A quiet title action represents an equitable proceeding whose purpose is “to establish superiority of title in property.” Ownership of a parcel of real estate is not an absolute concept. A lawyer will typically associate “ownership” of land with having the legal rights to the “highest quality estate which a person can have in [a parcel of] real estate.” This is commonly known as “fee simple title” to the parcel in question or a “fee simple estate.” American Land Title Association describes “fee simple” as follows:
Generally speaking, it means unqualified ownership of land with unqualified power of disposition. Unqualified ownership does not mean that such ownership cannot be subject to outstanding encumbrances and interests of a lower quality than fee simple. A person may hold a fee simple title to real estate, but such a title may be subject to easements, mortgages, restrictions, leases, mining rights, and numerous other rights and interests.
The law school example is to think of a parcel of land as a bundle of sticks, with each stick representing a specific interest in that land. One of the sticks is the right to actually be on the land, the right of possession. Another stick entitles you to convey the land to someone else, the right of alienability or transfer. Another stick entitles you to inherit the land, the right of inheritance. Another stick entitles you to mortgage or put a lien on the property, and so on. When one owner holds the whole bundle of sticks, that is historically called a “Fee Simple Estate”. A Fee Simple estate is generally what you think of when someone says “I own some land”. Fee Simple is also the highest and most valuable estate with respect to land.
Quiet title actions involve a lawsuit to establish a clear title to property or remove uncertainties/doubts concerning the ownership of that property. A quiet title lawsuit will “quit” any challenges or claims to a title, hence the term “quiet the title”. The purpose is to establish superiority of title in property. This means that the title to the property is “insurable” or “marketable.”
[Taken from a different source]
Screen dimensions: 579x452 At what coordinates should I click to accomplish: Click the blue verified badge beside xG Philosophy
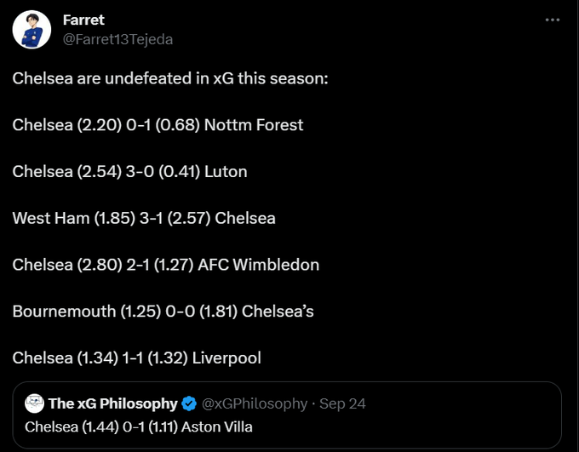tap(189, 403)
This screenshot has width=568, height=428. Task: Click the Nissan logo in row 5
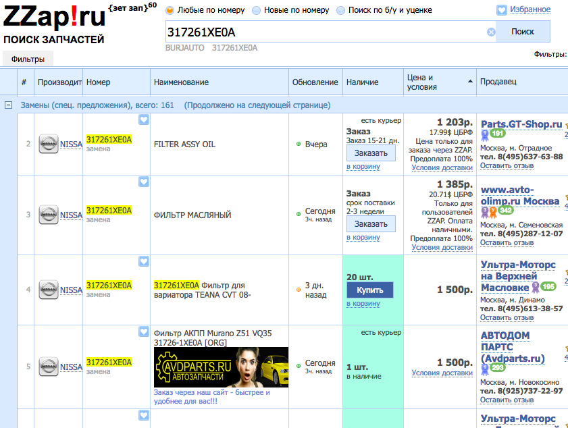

There are many types of actions for which the Titus Law Firm will use to quiet title. The first is prescriptive title, such as adverse possession, rights of way, etc. There are many instances where people or entities will claim rights to the property (adverse possession and/or squatters rights) to which they are not entitled or overreach the limits of their legal rights (overuse on an easement or right of way). There are also specific encumbrances to title such as satisfied liens, mortgages, security deeds etc. These encumbrances can “cloud” the title and make it difficult to sell or insure the property. Finally, there are tax or foreclosure deeds that can be used to cut off equities and redemption in the property.
There are also many different procedures or remedies of a quiet title action such as declaratory judgment, reformation, or rescission. A declaratory judgment declares the right or other legal relations of a specific party seeking such a declaration. This is common when there are title clouds such as old mortgages or incorrect legal descriptions on deeds. Reformation can be used to reform and contract/instrument to reflect the original intentions of the parties. Finally, rescission can cancel and instrument that was either procured unlawfully or has outlived its usefulness.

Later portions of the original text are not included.